Unicode needs U+200E LEFT-TO-RIGHT MARK and U+200F RIGHT-TO-LEFT MARK to switch between left-to-right and right-to-left languages.

Unicode needs U+115F HANGUL CHOSEONG FILLER and U+1160 HANGUL JUNGSEONG FILLER to typeset Korean.

Unicode needs U+200C ZERO WIDTH NON-JOINER to encode that two characters should not be connected by a ligature.

Unicode needs U+200B ZERO WIDTH SPACE to indicate a word break opportunity without actually inserting a visible space.

Unicode needs MONGOLIAN FREE VARIATION SELECTORs to encode the traditional Mongolian alphabet.

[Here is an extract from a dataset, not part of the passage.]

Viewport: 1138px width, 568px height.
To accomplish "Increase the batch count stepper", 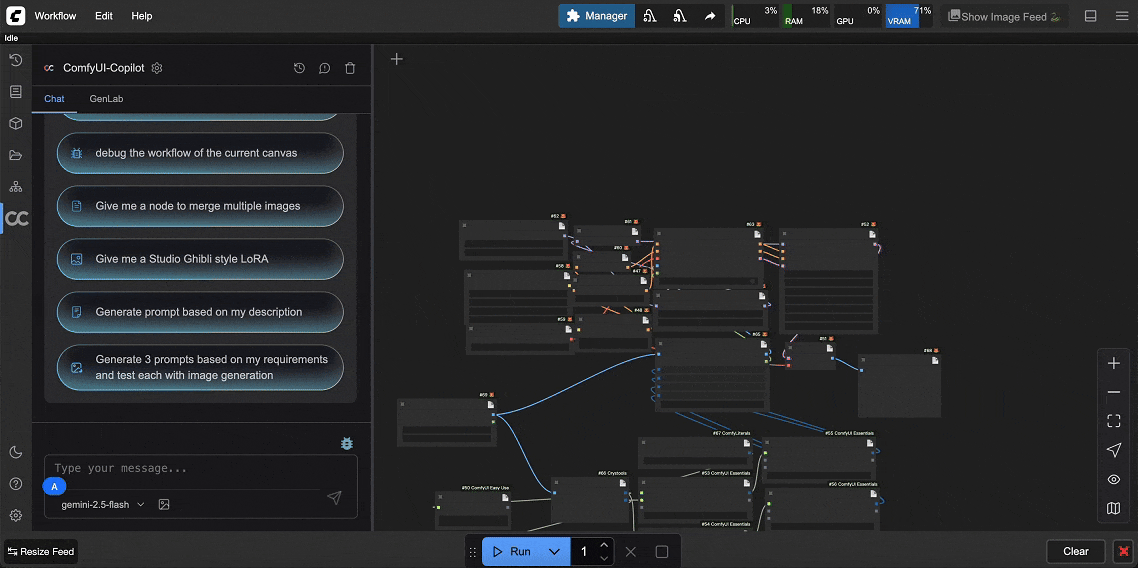I will point(604,545).
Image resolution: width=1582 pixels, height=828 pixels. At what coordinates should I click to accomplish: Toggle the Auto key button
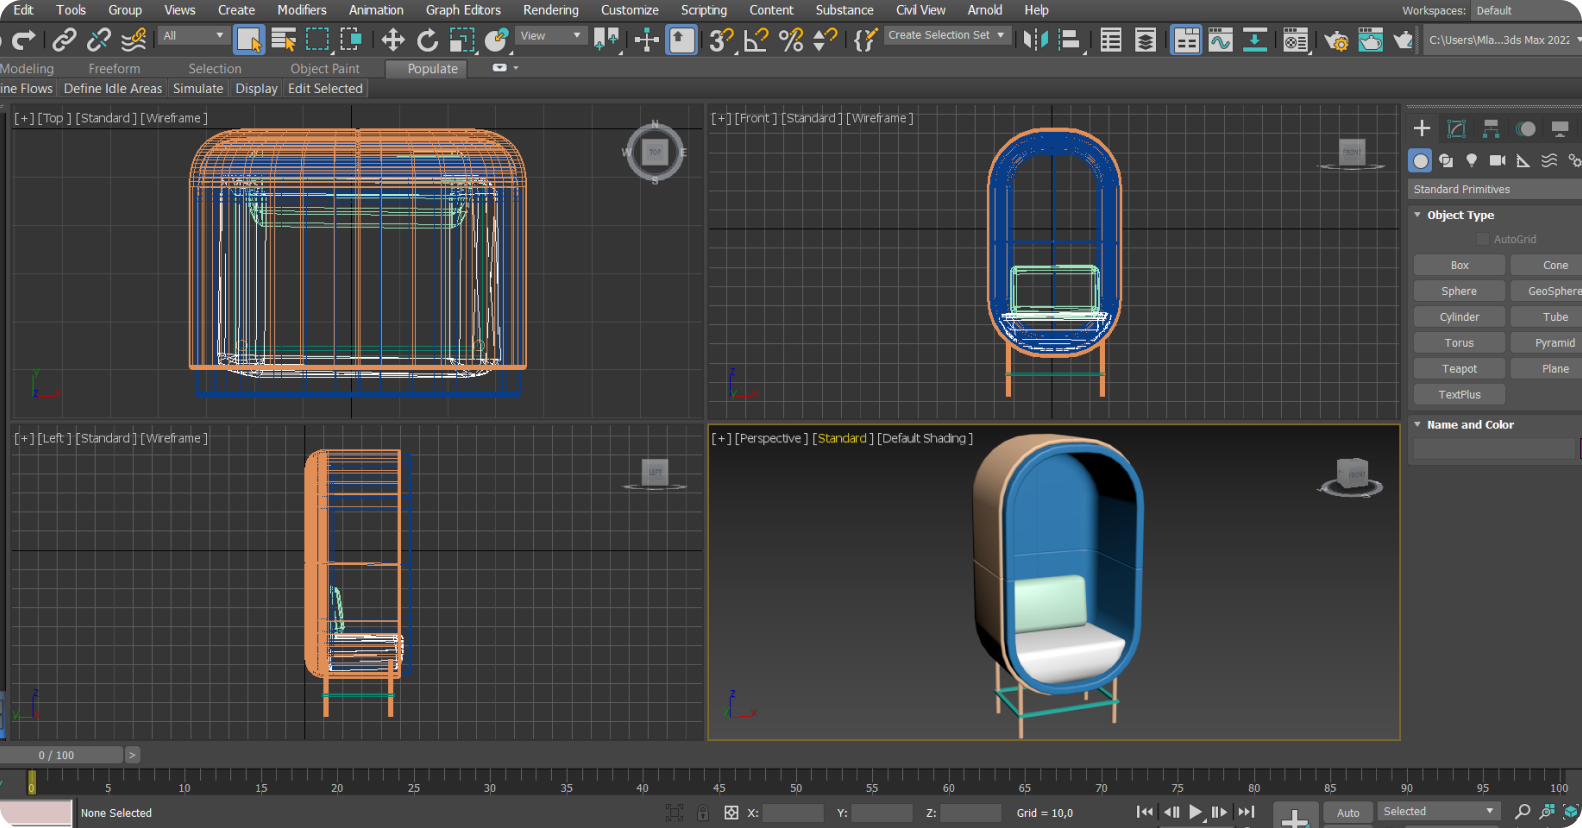(1348, 813)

WalterBright 3 hours ago | parent [-]

[flagged]

bulbar 3 hours ago | parent | next [-]

That's a very narrow view of the world. One example: In the past I have handled bilingual english-arabic files with switches within the same line and Arabic is written from left to right.

There are also languages that are written from to to bottom.

Unicode is not exclusively for coding, to the contrary, pretty sure it's only a small fraction of how Unicode is used.

> Somehow people didn't need invisible characters when printing books.

They didn't need computers either so "was seemingly not needed in the past" is not a good argument.

WalterBright 32 minutes ago | parent | next [-]

> That's a very narrow view of the world.

Yes, it is. Unicode has undergone major mission creep, thinking it is now a font language and a formatting language. Naturally, this has lead to making it a vector for malicious actors. (The direction reversing thing has been used to insert malicious text that isn't visible to the reader.)

> Unicode is not exclusively for coding

I never mentioned coding.

> They didn't need computers

Unicode is for characters, not formatting. Formatting is what HTML is for, and many other formatting standards. Neither is it for meaning.

pibaker an hour ago | parent | prev [-]

> That's a very narrow view of the world.

But not one that would surprise anyone familiar with WalterBright's antics on this website…

jmusall 2 hours ago | parent | prev | next [-]

The fact is that there were so many character sets in use before Unicode because all these things were needed or at least wanted by a lot of people. Here's a great blog post by Nikita Prokopov about it: https://tonsky.me/blog/unicode/

WalterBright 3 hours ago | parent | prev | next [-]

    Look Ma
    xt! N !
    e tee S
    T larip
(No Unicode needed.)
chongli 3 hours ago | parent | prev [-]

Unicode is for human beings, not machines.

WalterBright 28 minutes ago | parent [-]

How does invisible Unicode text fit into that?